> **EXERCISE**
Whatever lies between the line with "Task: Open the Admin Password tile" and the end of the data, both included, must be copied exactly and without pictures.

Screenshot grounding data
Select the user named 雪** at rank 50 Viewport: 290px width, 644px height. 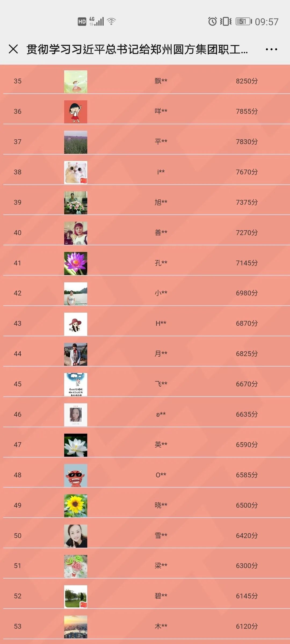coord(161,536)
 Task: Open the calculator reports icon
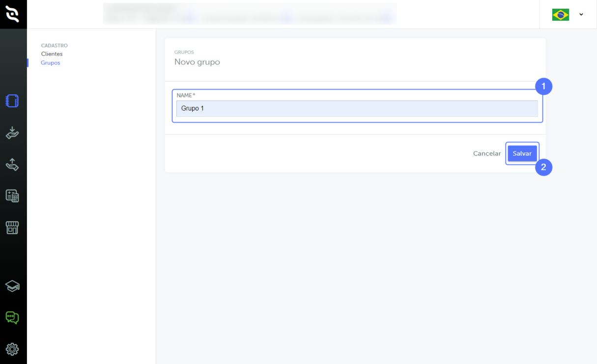pyautogui.click(x=12, y=196)
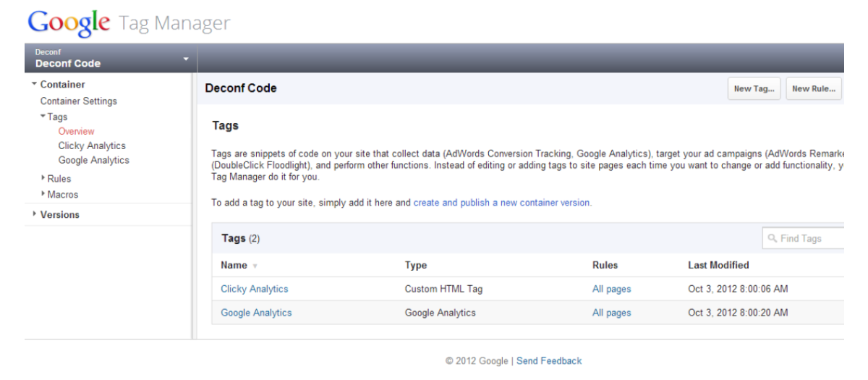Expand the Rules tree node

pyautogui.click(x=43, y=179)
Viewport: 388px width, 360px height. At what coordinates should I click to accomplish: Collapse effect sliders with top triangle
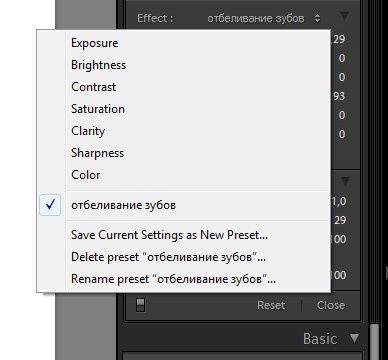344,16
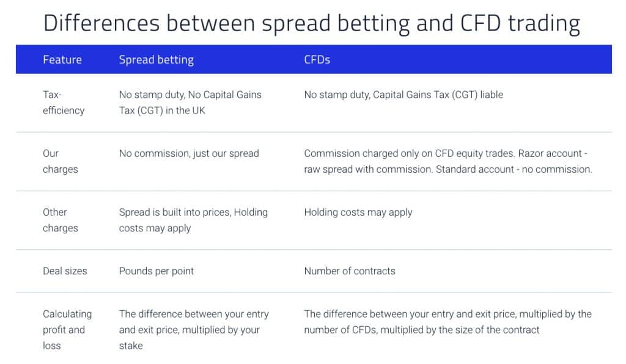Click the CFD Holding costs may apply cell

click(358, 213)
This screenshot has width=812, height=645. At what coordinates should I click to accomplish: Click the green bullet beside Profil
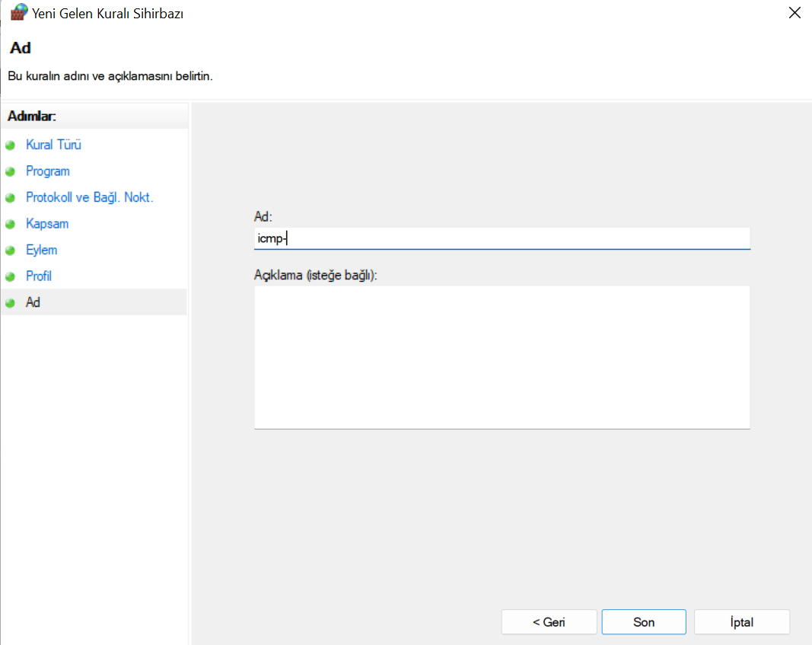tap(11, 277)
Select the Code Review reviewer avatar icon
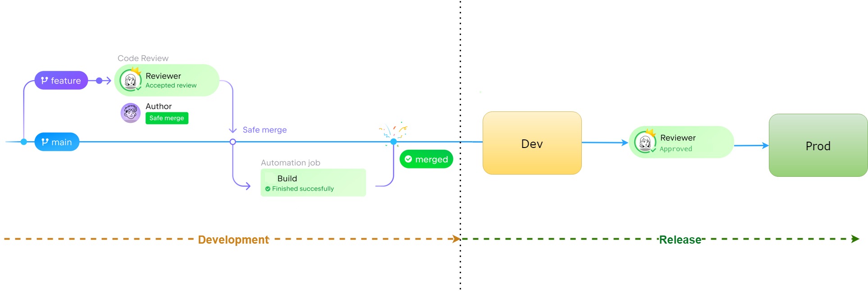 pyautogui.click(x=131, y=80)
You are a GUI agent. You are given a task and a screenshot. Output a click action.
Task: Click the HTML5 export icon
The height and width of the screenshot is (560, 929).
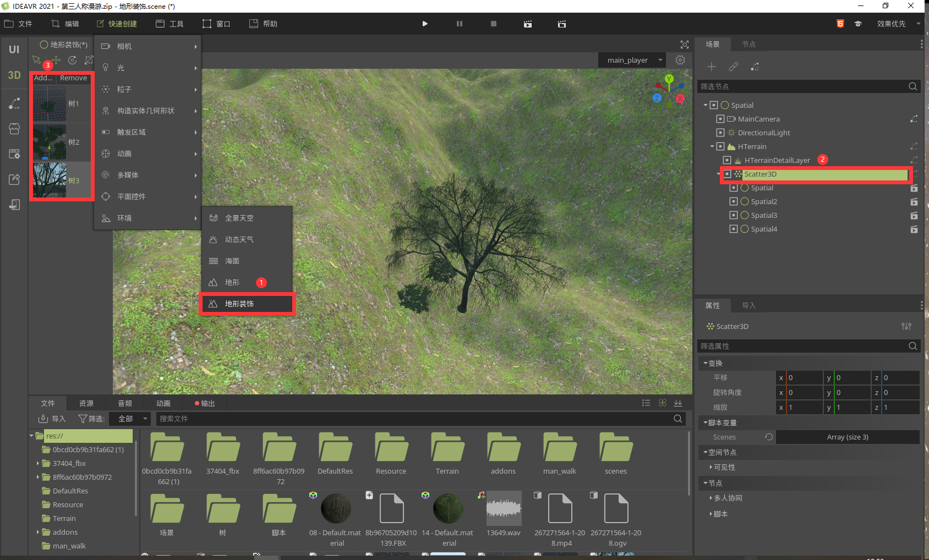point(840,24)
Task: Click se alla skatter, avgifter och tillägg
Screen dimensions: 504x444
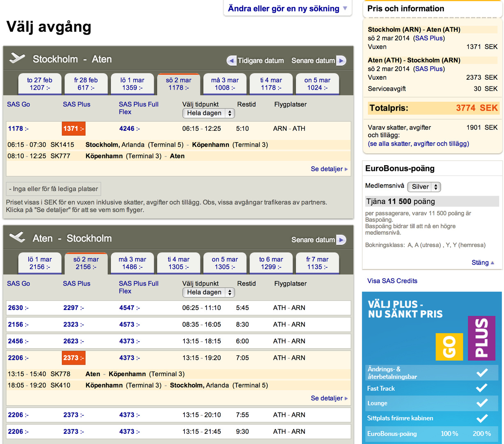Action: pos(418,144)
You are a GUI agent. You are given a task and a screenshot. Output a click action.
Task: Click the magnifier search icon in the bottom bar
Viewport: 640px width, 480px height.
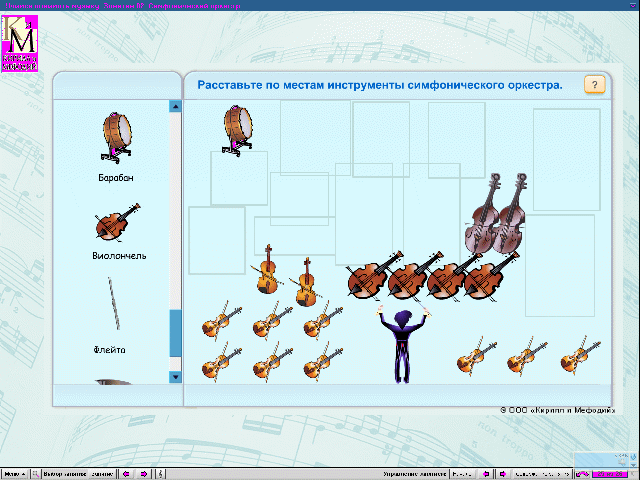pyautogui.click(x=36, y=474)
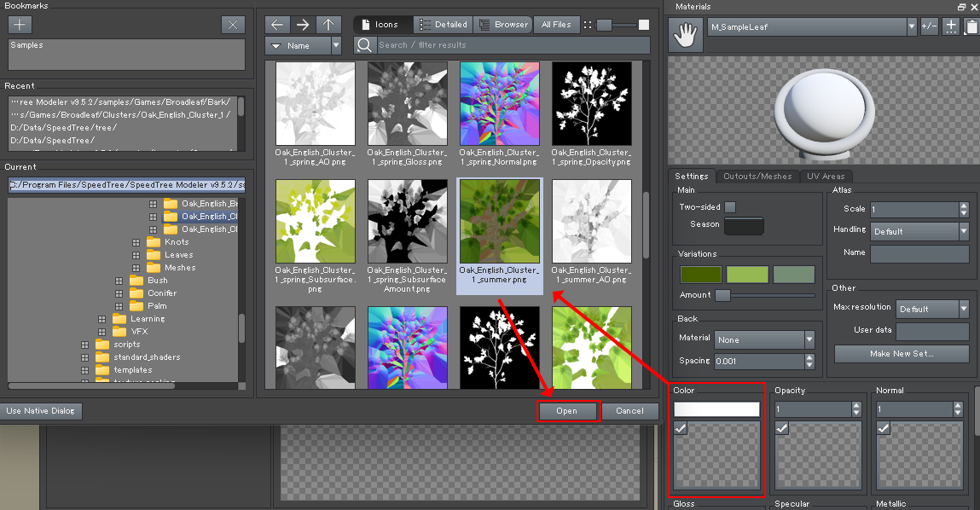Go back with the left arrow
This screenshot has height=510, width=980.
click(x=277, y=25)
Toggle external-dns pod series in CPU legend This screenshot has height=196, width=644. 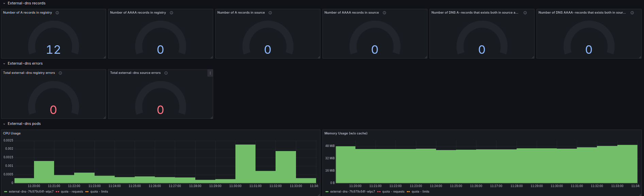coord(31,192)
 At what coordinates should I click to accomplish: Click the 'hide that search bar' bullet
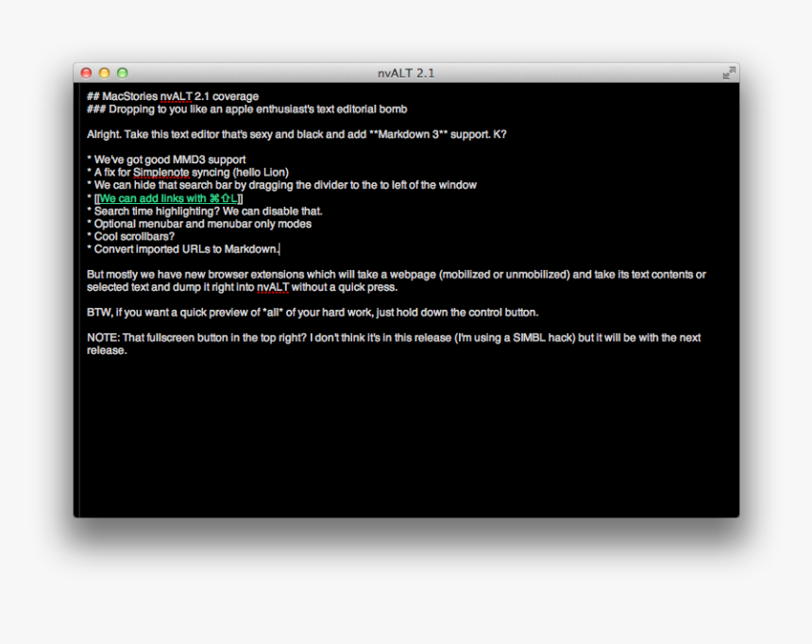pos(285,185)
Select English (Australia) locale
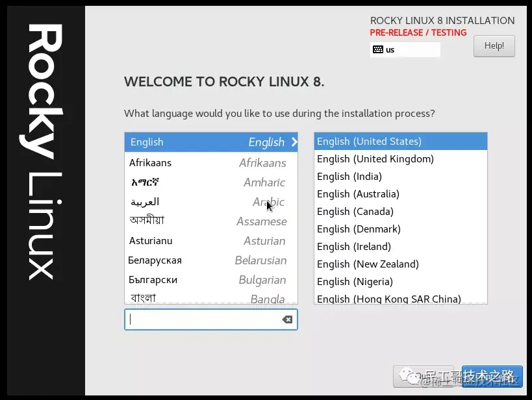 tap(401, 194)
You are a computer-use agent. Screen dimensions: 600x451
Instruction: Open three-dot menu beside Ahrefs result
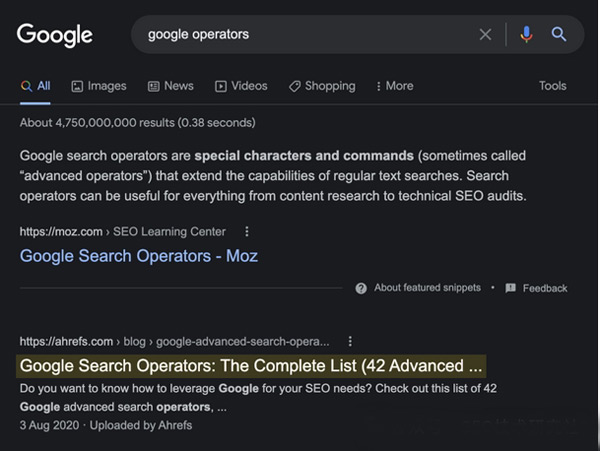[x=350, y=340]
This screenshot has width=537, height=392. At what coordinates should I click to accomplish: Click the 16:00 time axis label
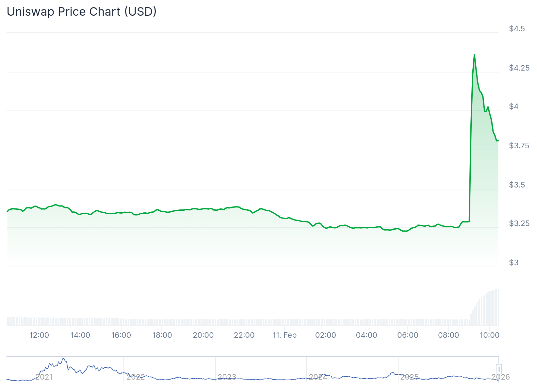[121, 335]
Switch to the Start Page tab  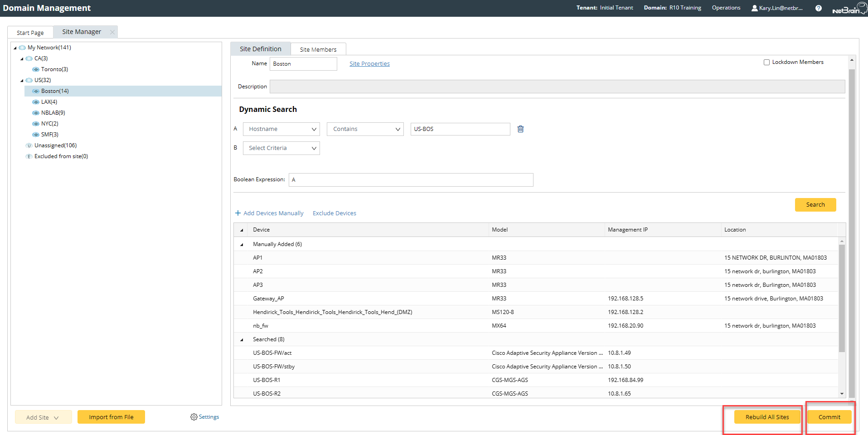point(30,33)
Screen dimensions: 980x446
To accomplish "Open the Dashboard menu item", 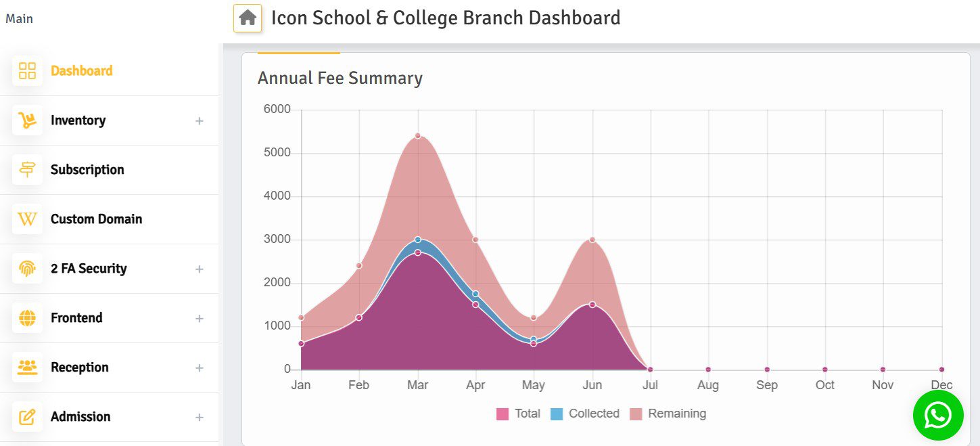I will (82, 71).
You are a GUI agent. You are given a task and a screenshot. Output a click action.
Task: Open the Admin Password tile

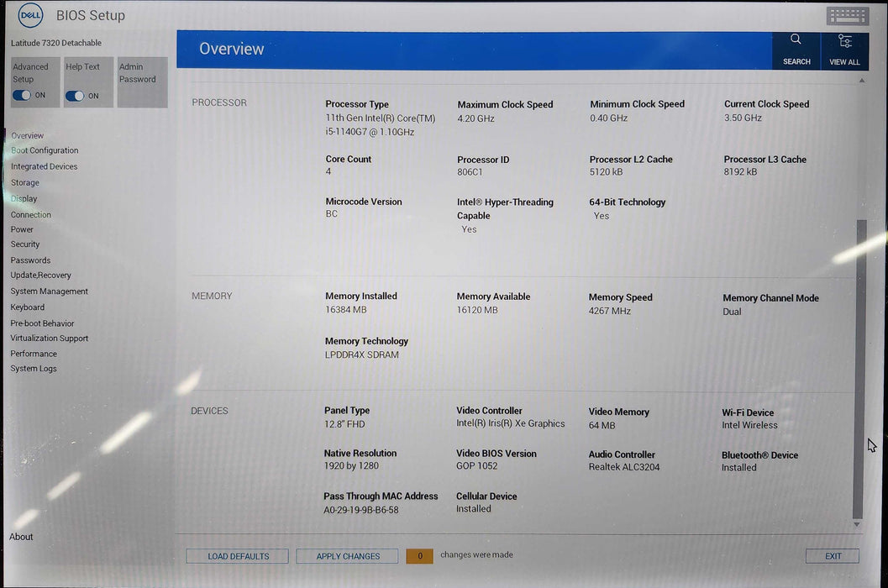pos(141,81)
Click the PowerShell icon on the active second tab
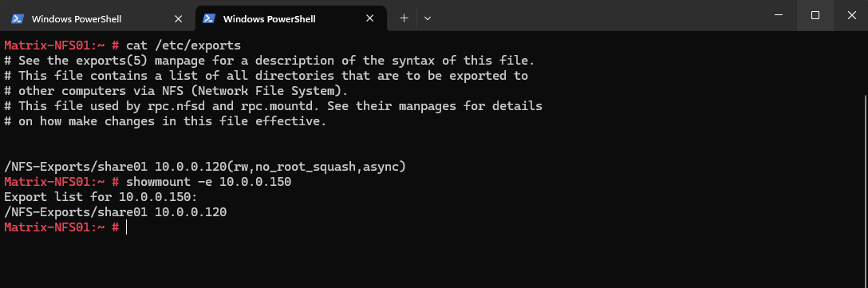The width and height of the screenshot is (868, 288). tap(209, 19)
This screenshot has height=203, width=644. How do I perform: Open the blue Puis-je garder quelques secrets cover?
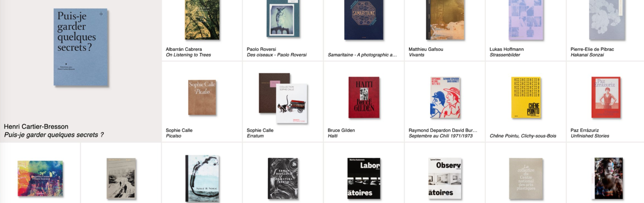[x=81, y=47]
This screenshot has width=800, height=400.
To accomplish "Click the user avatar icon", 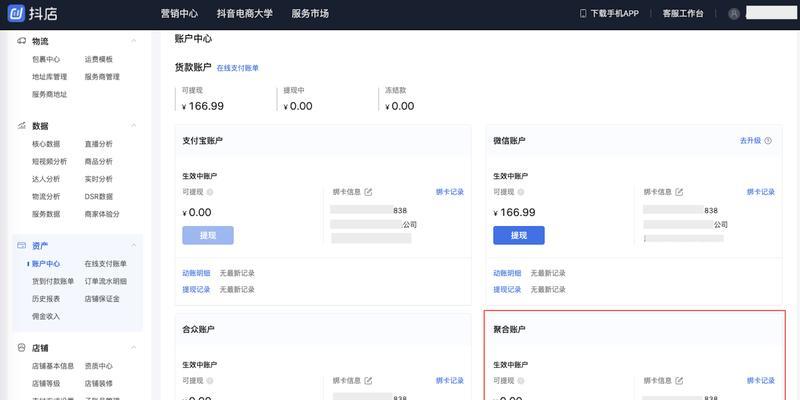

> **ANSWER AREA**
Task: Open the Admin Password tile

pos(141,81)
Click the PowerShell icon on the active second tab
The width and height of the screenshot is (868, 288). tap(209, 19)
This screenshot has height=203, width=644. How do I perform: Open the blue Puis-je garder quelques secrets cover?
[x=81, y=47]
This screenshot has width=800, height=400.
To accomplish "Click the user avatar icon", 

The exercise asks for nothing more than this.